Task item: Give back the line below containing "Instruction: Open the GitHub icon link" and every later line, exactly.

Collected data:
+---+

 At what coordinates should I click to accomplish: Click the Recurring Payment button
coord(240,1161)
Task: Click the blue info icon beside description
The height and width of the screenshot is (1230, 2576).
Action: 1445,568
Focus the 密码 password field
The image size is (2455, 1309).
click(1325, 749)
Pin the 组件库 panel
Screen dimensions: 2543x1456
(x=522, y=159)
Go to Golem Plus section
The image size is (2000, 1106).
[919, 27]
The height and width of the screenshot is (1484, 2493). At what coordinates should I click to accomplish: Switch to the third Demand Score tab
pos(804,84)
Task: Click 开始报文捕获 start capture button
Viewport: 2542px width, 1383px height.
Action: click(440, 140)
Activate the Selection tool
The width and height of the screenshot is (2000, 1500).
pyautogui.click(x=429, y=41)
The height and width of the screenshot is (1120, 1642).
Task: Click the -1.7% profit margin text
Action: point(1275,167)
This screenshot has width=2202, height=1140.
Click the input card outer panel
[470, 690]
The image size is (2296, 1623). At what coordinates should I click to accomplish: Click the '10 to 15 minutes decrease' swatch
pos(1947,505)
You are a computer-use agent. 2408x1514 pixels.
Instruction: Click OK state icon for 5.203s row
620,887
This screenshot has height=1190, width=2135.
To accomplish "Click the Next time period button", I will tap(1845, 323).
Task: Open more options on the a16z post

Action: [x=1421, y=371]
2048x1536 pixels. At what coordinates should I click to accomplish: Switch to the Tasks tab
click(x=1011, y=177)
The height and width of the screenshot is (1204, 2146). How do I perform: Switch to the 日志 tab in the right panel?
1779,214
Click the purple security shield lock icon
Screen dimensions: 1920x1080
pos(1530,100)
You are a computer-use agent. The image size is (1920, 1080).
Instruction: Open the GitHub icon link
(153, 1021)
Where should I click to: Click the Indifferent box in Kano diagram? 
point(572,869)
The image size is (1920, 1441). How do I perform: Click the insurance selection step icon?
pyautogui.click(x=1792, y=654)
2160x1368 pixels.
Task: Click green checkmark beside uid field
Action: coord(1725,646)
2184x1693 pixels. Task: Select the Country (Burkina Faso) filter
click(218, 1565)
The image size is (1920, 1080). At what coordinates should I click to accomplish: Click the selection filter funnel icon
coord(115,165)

+---+

Solution to this exercise:
Instruction: Open the GitHub icon link
(153, 1021)
Where should I click to: Click the Indifferent box in Kano diagram? 
point(572,869)
The image size is (1920, 1441). How do I perform: Click the insurance selection step icon?
pyautogui.click(x=1792, y=654)
2160x1368 pixels.
Task: Click green checkmark beside uid field
Action: coord(1725,646)
2184x1693 pixels. Task: Select the Country (Burkina Faso) filter
click(218, 1565)
The image size is (1920, 1080). At what coordinates should I click to accomplish: Click the selection filter funnel icon
coord(115,165)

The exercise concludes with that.